Connie looked after his broad glistening back, the shirt peeled off and tied around his waist. “What’s he talking about?”

“I have to fall by Oldtown later and present our new recks.”

“Wrecks?”

“Half word, half rib. Grasp, it’s a request but we wish it was a requisition. For what we want to do scientifically this winter.”

Connie made a face. She let Luciente burble on awhile about the Shaping controversy, but finally she burst out, “It’s so hard for me to think of you as a scientist!”

“How not? I don’t comprend.”

“I mean the only scientist I know is Dr. Redding … . I guess we’re his experiments. But I’d hardly ever meet a scientist, I mean, like in East Harlem. Not that I’d want to …”

“What’s different about meeting a scientist and meeting a shelf diver?”
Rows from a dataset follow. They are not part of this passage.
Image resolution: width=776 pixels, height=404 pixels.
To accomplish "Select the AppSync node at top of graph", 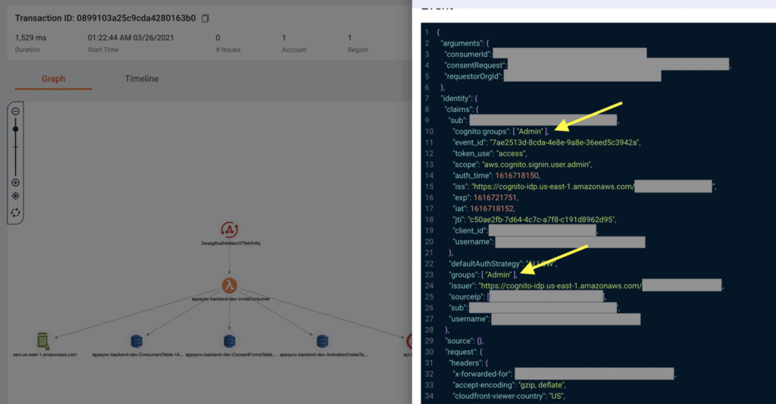I will (230, 229).
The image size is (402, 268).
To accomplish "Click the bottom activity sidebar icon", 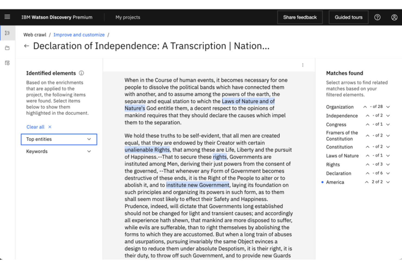I will [x=7, y=63].
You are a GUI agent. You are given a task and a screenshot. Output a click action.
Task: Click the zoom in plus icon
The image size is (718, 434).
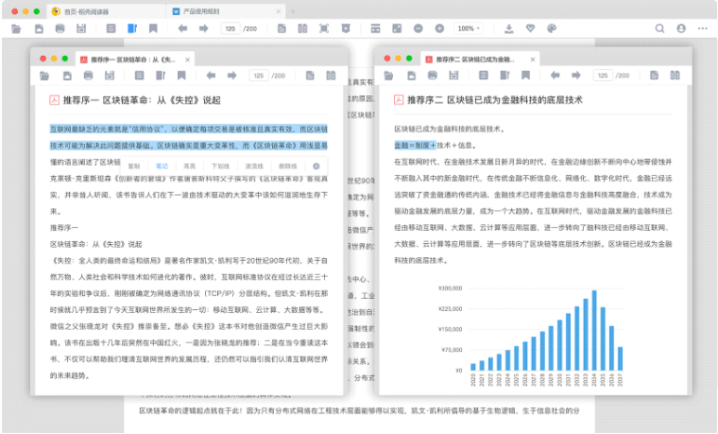[x=439, y=28]
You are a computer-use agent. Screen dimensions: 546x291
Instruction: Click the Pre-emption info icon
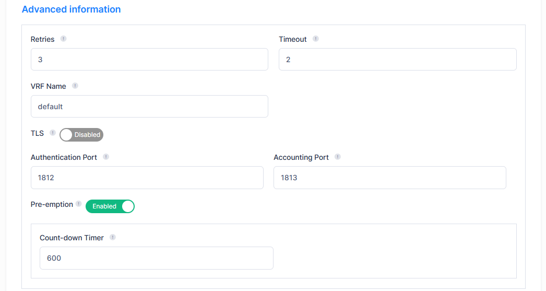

“Like my sister Inez, she lives in New Mexico. Her husband drinks, she has seven kids. After the sixth, she went to the clinic for the pill. You know–No, you can’t! It’s so hard for a woman like her–a real Catholic, not lapsed like me, under his thumb too and him filling her with babies one right after the other–so hard for her to say, Basta ya! And go for the pill. See, she thought she went to a doctor. But he had his scientist cap on and he was experimenting. She thought it was good she got the pill free. But they gave her a sugar pill instead. This doctor, he didn’t say what he was doing. So she got heavy again with the seventh child. It was born with something wrong. She’s tired and worn out with making babies. You know you have too many and the babies aren’t so strong anymore. They’re dear to you but a little something wrong. So this one, Richard, he was born dim in the head. Now they have all that worry and money troubles. They’re supposed to give him pills and send him to a special school, but it costs. All because Inez thought she had a doctor, but she got a scientist.”

“All this is really so?” Luciente stared from black eyes hard with wonder.

She looked away to the river, just a stream here with coffee‑brown waters. They were heading back toward Mattapoisett now, passing as always older people, children, young people working here and there, weeding and feeding, picking off beetles, setting out new plants, arguing earnestly with scowls and gestures, hurrying by carrying a load of something shiny balanced in a basket on the head or in a knapsack or basket on the back, baby under arm or on hip or back. “They like to try out medicine on poor people. Especially brown people and black people. Inmates in prisons too. So … you must test drugs on people too? You have to.”